Placing High-Redshift Quasars in Perspective: a Catalog of Spectroscopic Properties from the Gemini Near Infrared Spectrograph -- Distant Quasar Survey

TL;DR

This paper presents a large, uniform spectroscopic catalog of high-redshift quasars from the GNIRS-DQS, enabling improved measurements of their properties and insights into their evolution over cosmic time.

Contribution

It provides the largest homogeneous spectroscopic dataset of SDSS quasars at 1.5-3.5 redshift, covering key emission lines for better understanding of quasar properties.

Findings

Enhanced redshift and black hole mass estimation methods.

Insights into spectral property dependence on redshift and luminosity.
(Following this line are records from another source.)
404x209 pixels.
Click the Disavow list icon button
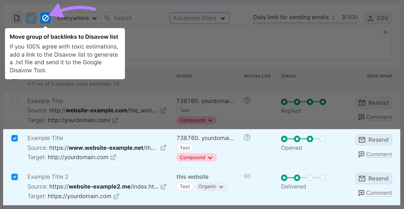[x=45, y=18]
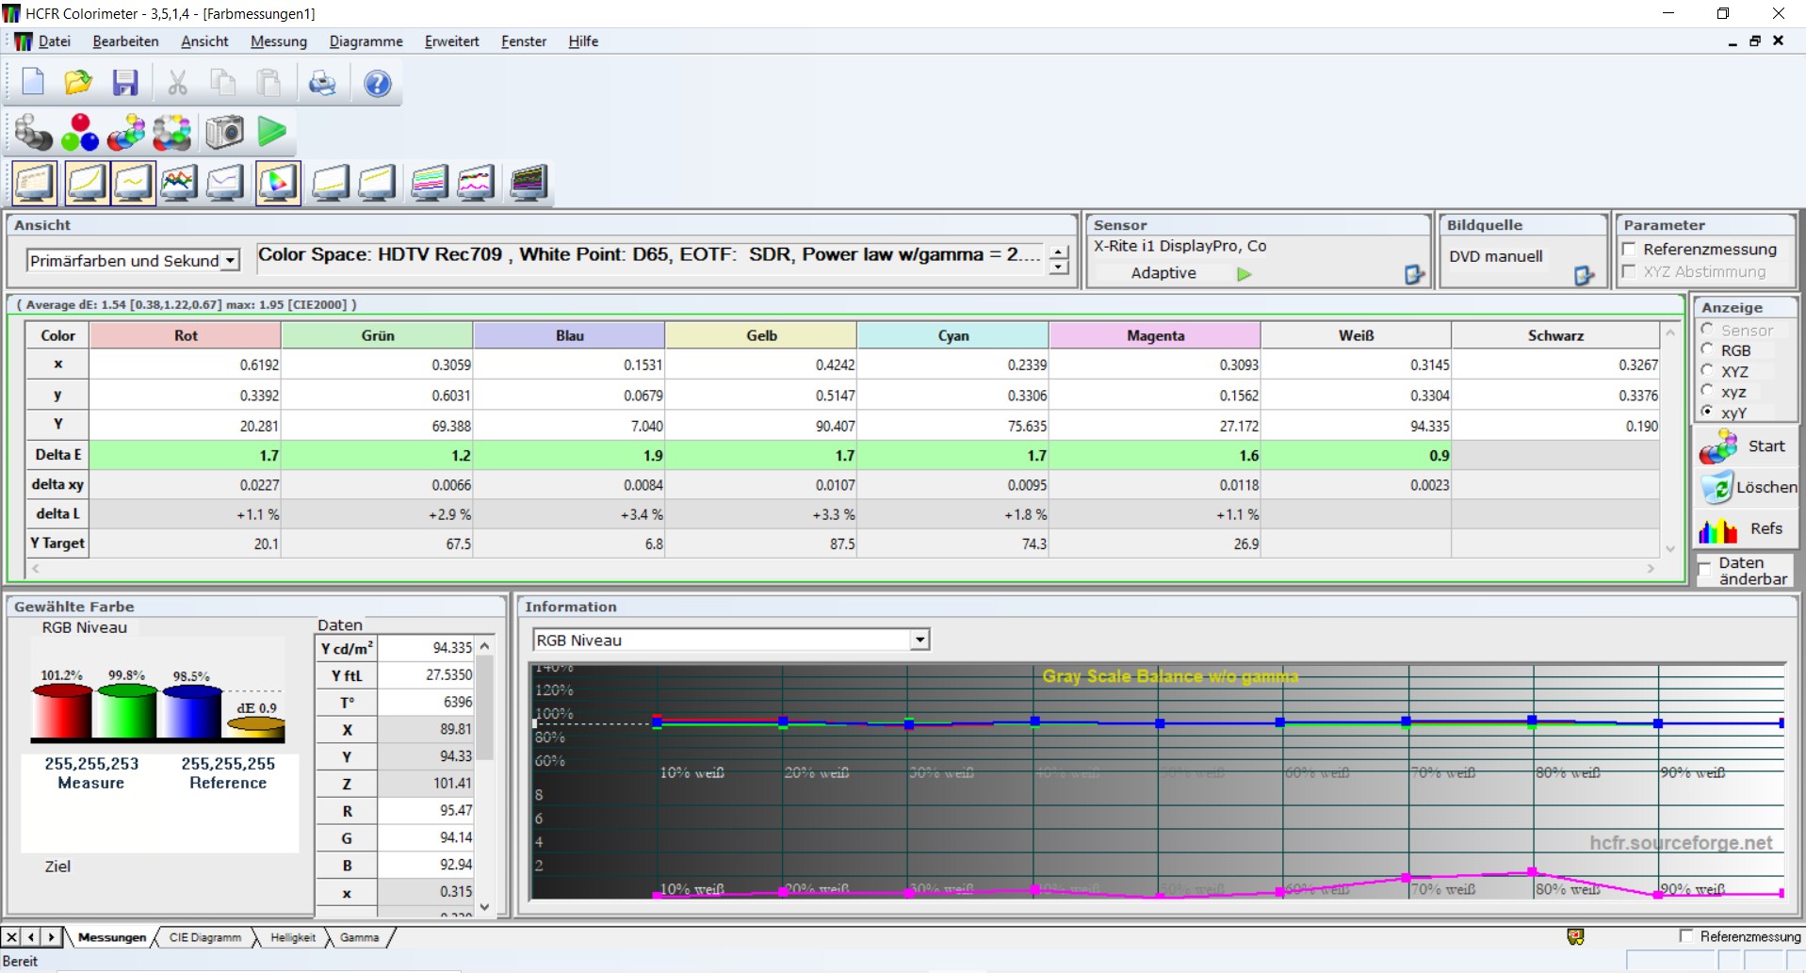Click the Save floppy disk icon

point(125,83)
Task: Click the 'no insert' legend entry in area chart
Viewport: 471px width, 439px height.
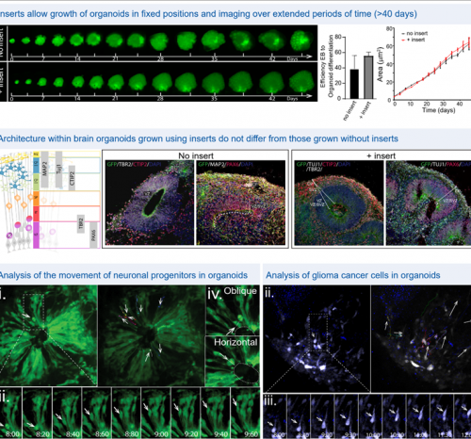Action: [414, 33]
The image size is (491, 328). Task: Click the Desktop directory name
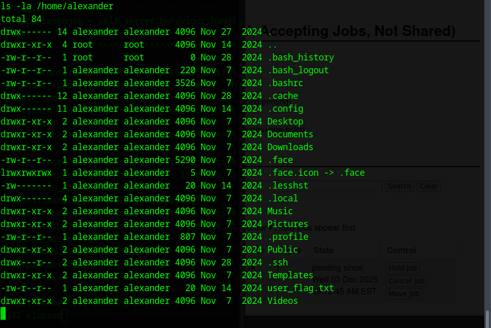(x=285, y=121)
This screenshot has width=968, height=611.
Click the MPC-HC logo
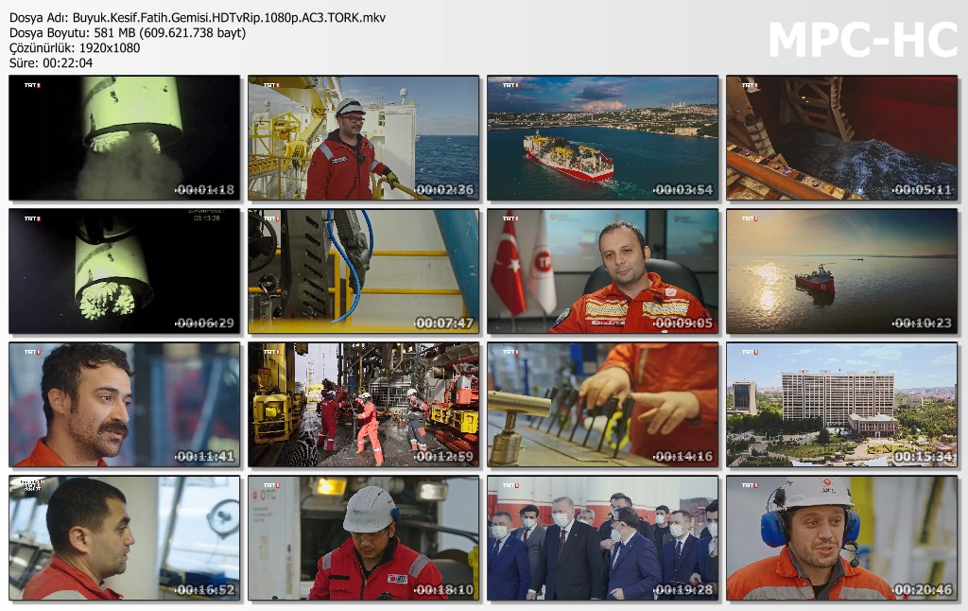862,41
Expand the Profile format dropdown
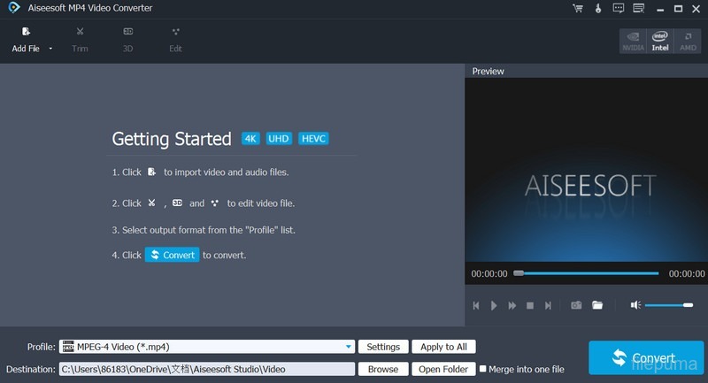Image resolution: width=708 pixels, height=383 pixels. coord(349,347)
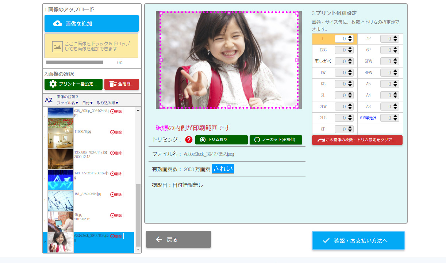Click the trash icon on 全削除 button
Image resolution: width=446 pixels, height=263 pixels.
pos(112,84)
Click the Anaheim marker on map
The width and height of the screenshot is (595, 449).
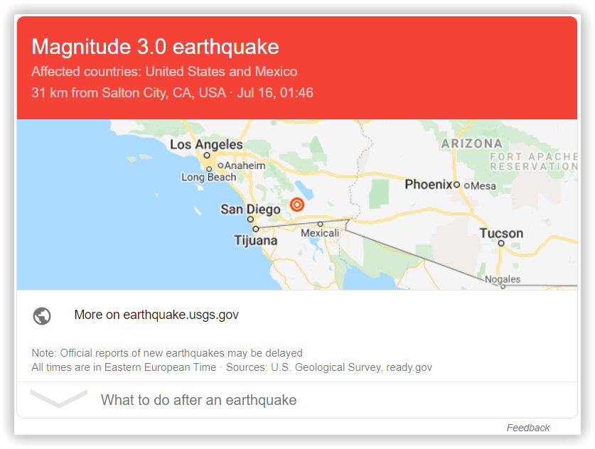coord(220,166)
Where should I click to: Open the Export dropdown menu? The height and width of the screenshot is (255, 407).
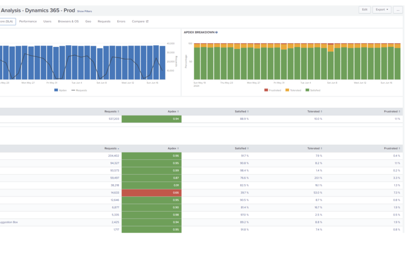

Foundation for future studies on quasar evolution.

Abstract

We present spectroscopic measurements for 226 sources from the Gemini Near Infrared Spectrograph - Distant Quasar Survey (GNIRS-DQS). Being the largest uniform, homogeneous survey of its kind, it represents a flux-limited sample ($m_{i}$ ${\lesssim}$ 19.0 mag, $H$ ${\lesssim}$ 16.5 mag) of Sloan Digital Sky Survey (SDSS) quasars at 1.5 ${\lesssim}$ $z$ ${\lesssim}$ 3.5 with a monochromatic luminosity (${\lambda}L_{\lambda}$) at 5100 ${\unicode{xC5}}$ in the range of $10^{44} - 10^{46}$ erg $\rm{s}^{-1}$. A combination of the GNIRS and SDSS spectra covers principal quasar diagnostic features, chiefly the C IV ${\lambda}$1549, Mg II ${\lambda}{\lambda}$2798, 2803, H${\beta}$ ${\lambda}$4861, and [O III] ${\lambda}{\lambda}$4959, 5007 emission lines, in each source. The spectral inventory will be utilized primarily to develop prescriptions for obtaining more accurate and precise redshifts, black hole masses, and accretion rates for all quasars. Additionally, the measurements will facilitate an understanding of the dependence of rest-frame ultraviolet-optical spectral properties of quasars on redshift, luminosity, and Eddington ratio, and test whether the physical properties of the quasar central engine evolve over cosmic time.